SANJANA: This is like the Stone Age of CRISPR, I guess is the right way to put it. But you know imagine once the neuroscientist have a little runway to really move with these-I think the clearest answer to your question is that people will be able to create accurate models that they can then apply the whole wide array of molecular biology and cellular biology tools and assets that we’ve developed you know over the last hundred years or something but they just haven’t been able. They don’t have the relevant maybe cell type with the relevant mutations or what they think is the putative causal variant in there. And now we can just try out. We can we can easily create these. Whether it’s in a mouse or in a human cell in a dish very, very quickly. And so I think that is really going to fuel things like genome wide screens small molecules screens for drugs things like that.
BENEZRA: To put this in a time scale, 65 years ago, we didn’t not know what the genetic material was. We didn’t. We did not know what DNA was. I mean, the speed with which this is happening is really quite remarkable. Maybe one or two last questions. We have another minute or so.

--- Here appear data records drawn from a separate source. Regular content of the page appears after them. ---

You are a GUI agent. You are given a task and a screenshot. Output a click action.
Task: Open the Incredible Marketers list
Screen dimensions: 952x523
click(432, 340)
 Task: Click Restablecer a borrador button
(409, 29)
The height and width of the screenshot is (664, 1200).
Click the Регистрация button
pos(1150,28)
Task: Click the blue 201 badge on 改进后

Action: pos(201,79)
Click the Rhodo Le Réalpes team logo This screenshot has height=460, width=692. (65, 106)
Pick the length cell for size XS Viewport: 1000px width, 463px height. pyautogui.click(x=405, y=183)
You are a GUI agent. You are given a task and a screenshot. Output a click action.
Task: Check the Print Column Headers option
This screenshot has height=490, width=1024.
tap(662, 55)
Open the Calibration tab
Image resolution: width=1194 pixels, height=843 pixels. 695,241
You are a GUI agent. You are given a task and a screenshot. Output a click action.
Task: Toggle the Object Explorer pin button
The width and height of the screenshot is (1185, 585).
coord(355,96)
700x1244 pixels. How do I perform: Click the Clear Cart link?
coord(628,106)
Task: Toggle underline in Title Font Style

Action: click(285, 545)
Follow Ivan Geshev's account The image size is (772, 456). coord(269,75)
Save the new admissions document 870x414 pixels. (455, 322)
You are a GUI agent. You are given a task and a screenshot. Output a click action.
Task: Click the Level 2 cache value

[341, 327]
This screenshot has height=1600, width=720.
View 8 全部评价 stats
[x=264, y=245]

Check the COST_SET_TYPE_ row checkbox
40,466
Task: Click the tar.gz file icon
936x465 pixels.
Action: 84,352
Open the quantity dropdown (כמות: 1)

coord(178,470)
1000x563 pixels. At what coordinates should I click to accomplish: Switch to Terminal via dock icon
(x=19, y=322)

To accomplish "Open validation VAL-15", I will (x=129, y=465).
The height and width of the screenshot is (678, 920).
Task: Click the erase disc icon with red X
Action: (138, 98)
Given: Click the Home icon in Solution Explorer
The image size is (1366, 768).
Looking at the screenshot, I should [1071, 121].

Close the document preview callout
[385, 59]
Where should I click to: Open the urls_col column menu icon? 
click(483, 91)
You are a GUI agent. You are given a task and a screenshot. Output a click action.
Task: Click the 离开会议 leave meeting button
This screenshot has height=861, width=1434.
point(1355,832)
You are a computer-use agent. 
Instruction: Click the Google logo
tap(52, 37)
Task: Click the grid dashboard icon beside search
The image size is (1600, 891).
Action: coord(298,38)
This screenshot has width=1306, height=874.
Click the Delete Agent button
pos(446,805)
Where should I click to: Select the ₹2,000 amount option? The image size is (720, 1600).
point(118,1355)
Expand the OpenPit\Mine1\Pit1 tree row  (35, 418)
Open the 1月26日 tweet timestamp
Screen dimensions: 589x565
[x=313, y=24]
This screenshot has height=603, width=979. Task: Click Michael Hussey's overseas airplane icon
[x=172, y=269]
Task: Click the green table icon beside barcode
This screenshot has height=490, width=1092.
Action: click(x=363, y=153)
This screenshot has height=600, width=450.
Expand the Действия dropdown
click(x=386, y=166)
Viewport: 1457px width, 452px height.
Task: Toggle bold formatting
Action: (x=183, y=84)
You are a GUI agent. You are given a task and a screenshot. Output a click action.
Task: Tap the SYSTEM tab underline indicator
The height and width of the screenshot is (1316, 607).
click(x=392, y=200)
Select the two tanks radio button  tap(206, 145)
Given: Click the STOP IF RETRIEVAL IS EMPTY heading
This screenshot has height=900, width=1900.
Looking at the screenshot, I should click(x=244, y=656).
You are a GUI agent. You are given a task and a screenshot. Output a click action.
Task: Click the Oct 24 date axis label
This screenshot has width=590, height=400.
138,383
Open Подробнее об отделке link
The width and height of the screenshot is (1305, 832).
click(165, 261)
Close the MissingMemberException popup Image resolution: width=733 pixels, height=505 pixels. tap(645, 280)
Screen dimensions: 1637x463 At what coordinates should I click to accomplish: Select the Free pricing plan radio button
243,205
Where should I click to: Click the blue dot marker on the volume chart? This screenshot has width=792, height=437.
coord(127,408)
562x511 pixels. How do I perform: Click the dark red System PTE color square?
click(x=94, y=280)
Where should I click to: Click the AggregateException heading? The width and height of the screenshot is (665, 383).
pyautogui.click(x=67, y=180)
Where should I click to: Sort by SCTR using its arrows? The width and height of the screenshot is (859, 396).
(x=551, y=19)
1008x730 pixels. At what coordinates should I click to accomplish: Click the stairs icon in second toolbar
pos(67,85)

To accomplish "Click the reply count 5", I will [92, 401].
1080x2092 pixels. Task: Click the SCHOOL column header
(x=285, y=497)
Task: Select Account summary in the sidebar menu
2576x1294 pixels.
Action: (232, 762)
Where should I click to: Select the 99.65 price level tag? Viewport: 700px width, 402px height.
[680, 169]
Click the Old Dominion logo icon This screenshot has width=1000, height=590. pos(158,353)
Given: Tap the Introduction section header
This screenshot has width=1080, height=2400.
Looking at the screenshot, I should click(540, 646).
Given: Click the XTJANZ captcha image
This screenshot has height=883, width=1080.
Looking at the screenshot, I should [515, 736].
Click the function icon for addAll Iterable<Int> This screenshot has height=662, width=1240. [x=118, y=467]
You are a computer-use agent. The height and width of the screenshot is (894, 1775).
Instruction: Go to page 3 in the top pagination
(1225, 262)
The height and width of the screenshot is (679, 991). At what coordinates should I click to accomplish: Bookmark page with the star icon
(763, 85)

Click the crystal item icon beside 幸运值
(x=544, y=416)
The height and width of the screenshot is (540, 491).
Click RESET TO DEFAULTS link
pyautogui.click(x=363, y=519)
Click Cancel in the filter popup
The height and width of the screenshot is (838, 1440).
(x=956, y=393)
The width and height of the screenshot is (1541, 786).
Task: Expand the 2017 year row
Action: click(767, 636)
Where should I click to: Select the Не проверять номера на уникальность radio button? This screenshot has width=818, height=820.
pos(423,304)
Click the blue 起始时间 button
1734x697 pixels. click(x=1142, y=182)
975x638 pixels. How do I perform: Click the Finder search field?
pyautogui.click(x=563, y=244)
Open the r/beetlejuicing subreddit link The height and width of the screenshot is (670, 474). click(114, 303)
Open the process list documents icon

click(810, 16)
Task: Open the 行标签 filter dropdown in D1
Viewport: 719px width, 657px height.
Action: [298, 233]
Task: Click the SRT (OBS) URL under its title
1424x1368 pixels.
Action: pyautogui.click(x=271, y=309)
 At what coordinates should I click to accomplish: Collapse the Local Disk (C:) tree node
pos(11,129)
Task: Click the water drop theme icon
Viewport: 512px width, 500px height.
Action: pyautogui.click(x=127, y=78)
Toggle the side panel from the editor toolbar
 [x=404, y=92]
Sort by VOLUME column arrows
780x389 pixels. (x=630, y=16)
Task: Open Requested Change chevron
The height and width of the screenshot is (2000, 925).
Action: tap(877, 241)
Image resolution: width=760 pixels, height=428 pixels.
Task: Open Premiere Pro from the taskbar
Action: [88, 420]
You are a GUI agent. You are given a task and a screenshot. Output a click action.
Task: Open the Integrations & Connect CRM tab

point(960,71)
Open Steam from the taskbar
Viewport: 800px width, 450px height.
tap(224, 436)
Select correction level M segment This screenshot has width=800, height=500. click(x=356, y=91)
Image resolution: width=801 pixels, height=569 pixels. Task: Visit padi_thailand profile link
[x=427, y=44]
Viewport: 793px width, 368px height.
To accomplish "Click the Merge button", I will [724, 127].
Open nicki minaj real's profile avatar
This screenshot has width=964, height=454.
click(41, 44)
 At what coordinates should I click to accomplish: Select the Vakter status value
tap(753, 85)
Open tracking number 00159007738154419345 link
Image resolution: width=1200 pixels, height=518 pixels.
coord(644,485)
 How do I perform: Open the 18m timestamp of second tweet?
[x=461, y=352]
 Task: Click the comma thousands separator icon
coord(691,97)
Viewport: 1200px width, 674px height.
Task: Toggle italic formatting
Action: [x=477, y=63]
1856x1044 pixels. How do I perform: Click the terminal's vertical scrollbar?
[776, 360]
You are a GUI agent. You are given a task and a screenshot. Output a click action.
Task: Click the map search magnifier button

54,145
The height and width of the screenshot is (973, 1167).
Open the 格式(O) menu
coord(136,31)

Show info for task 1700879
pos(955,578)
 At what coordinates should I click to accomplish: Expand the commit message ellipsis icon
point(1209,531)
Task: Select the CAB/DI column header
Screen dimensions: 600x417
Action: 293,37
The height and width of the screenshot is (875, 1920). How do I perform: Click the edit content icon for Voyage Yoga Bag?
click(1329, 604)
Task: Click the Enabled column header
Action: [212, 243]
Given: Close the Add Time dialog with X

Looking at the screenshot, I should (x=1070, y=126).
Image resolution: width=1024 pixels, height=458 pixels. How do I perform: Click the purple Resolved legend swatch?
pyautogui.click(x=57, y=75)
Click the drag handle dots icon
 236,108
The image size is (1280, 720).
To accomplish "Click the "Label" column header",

TSANG: This is with Dr. Tsang. A question about RP, retinitis pigmentosa, does CRISPR change how you would treat the disease or be able to cure the disease? So in so we-in the clinic, this depends on what is available by FDA. Right? So. So in 2000- in 2016, we still-there’s no proven effective treatment for RP in 2016. In 2017, one of the CRISPR pharmaceutical said they would treat one form of the RP. RP is heterogeneous. there are at least 60 genes that can cause RP. And then there is probably another 60 genes still being identified. So in the long run, you want it to be-there’s nothing more better than precision medicine to treat the patient’s own specific mutation and then say you are applying for CRISPR to deliver in the eye. But fortunately, most of the gene therapy companies pharmaceutical and CRISPR pharmaceutical, they pick the eye as the target. This is the most-highest level of precision medicine. You need to know the mutation of that patient and then put the gene is repaired by CRISPR. But also just to put it together and emphasize what Neville say also, they also bring together the same as in autism. There’s no disease that we cannot treat in medicine if we understand the mechanisms. So you can also envision that CRISPR identify a pathway, a target. Then you may not need to know the specific gene. For example, CRISPR is being applied to the vascular and grow factor for a form of macular degeneration. So instead of people getting antibody injection, $2000 a month, some patients got a hundred injections already, and maybe you can do CRISPR and do it once. Because the pathway for macular-for macular degeneration is quite understood as supposed to for retinitis pigmentosa.
BENEZRA: Okay, they’re signaling our time is up. I can tell from the questions we did our job well. Thank you all for coming and thanks to the panel.